Directions for this task | Take the lines from the one containing "Task: Open settings gear in top bar" through the end of the material and write them out exactly, omitting pictures.

Excerpted records Start Marker

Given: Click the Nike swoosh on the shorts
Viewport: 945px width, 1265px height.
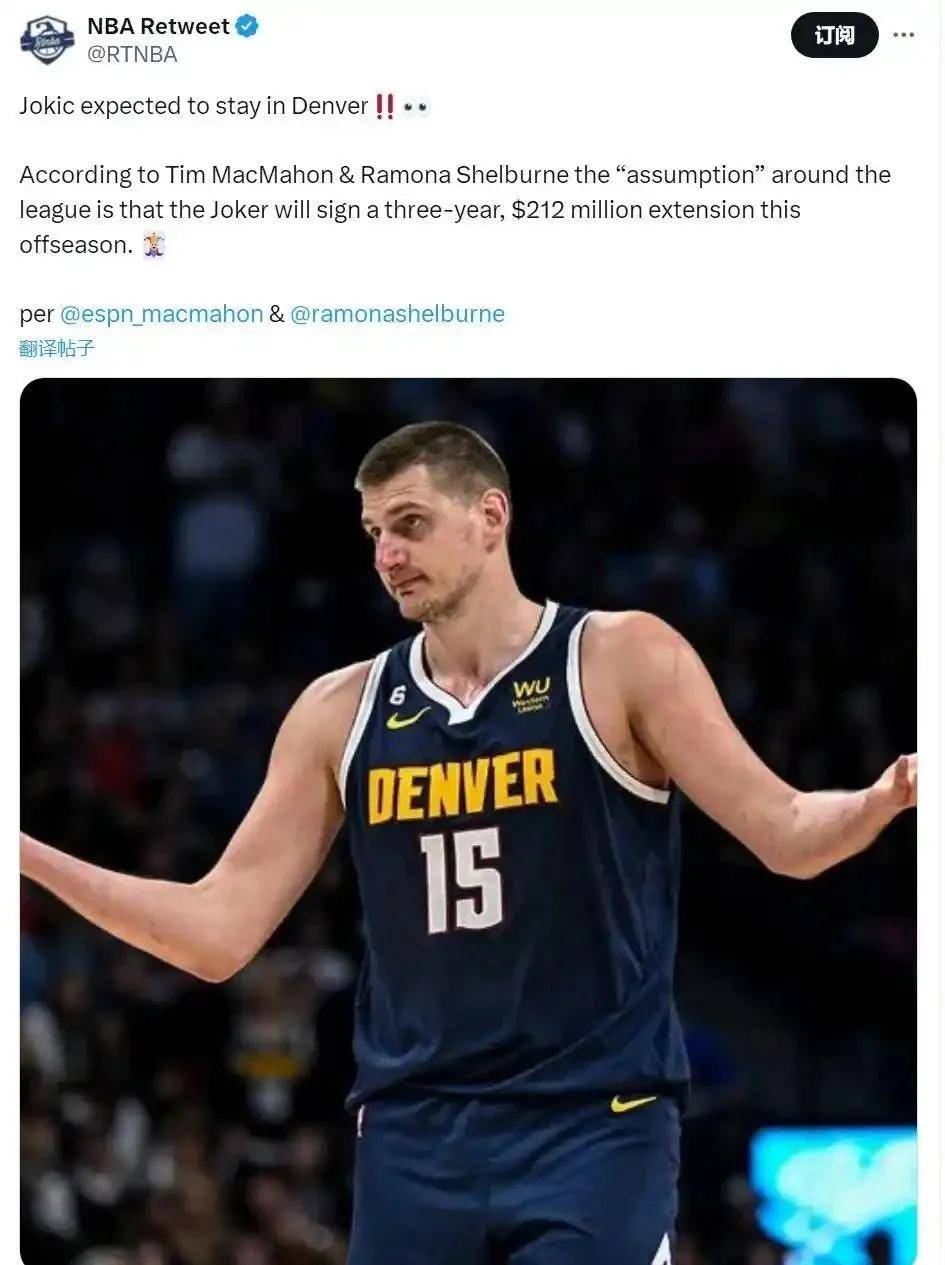Looking at the screenshot, I should point(633,1103).
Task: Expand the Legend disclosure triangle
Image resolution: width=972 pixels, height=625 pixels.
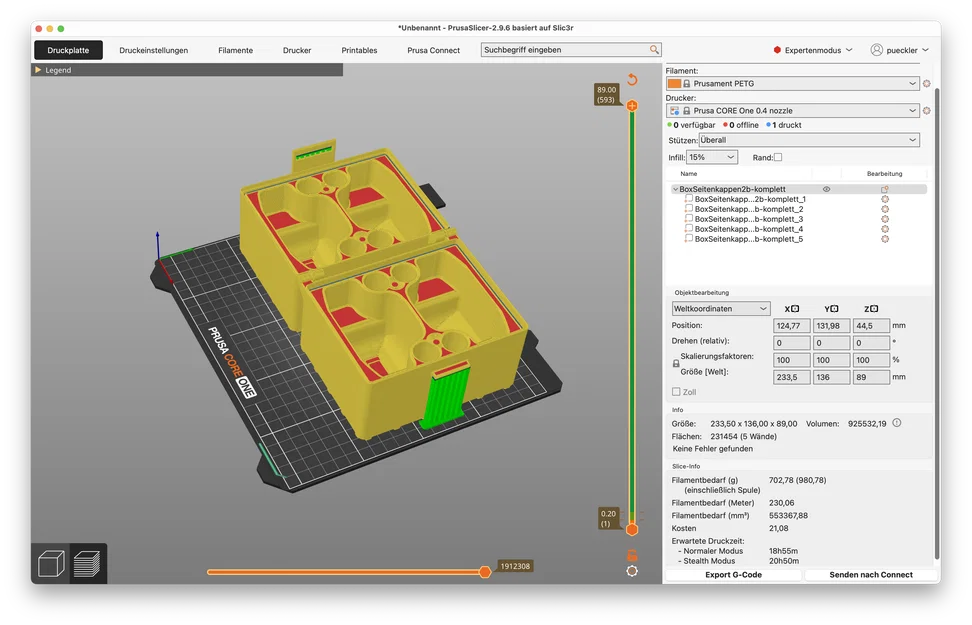Action: [38, 70]
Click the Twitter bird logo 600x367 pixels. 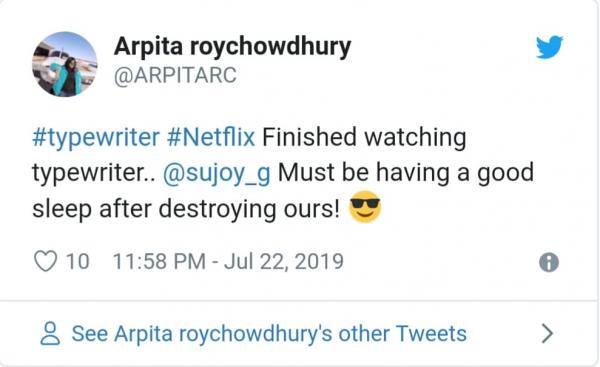549,47
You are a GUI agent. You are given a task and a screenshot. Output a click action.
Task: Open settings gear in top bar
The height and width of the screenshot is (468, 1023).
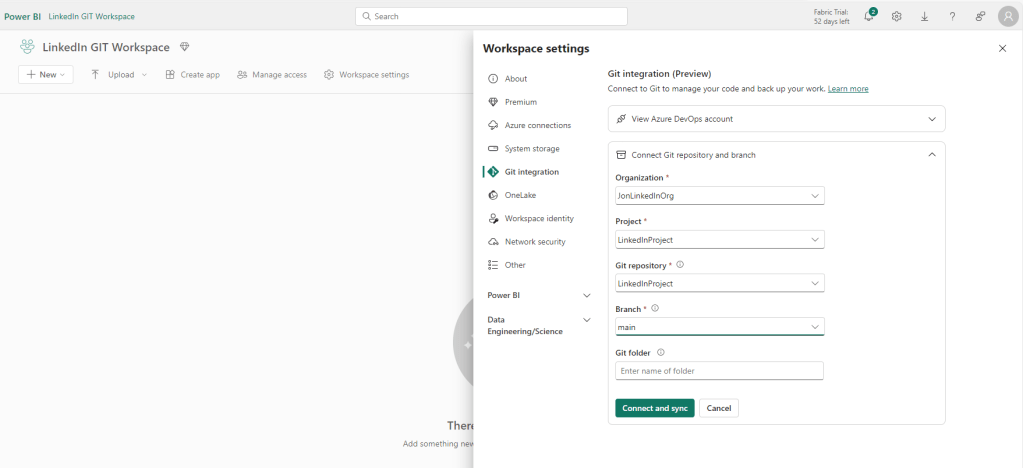[x=897, y=17]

Excerpted records End Marker

Response area |
Task: Open settings gear in top bar
The height and width of the screenshot is (468, 1023).
[x=897, y=17]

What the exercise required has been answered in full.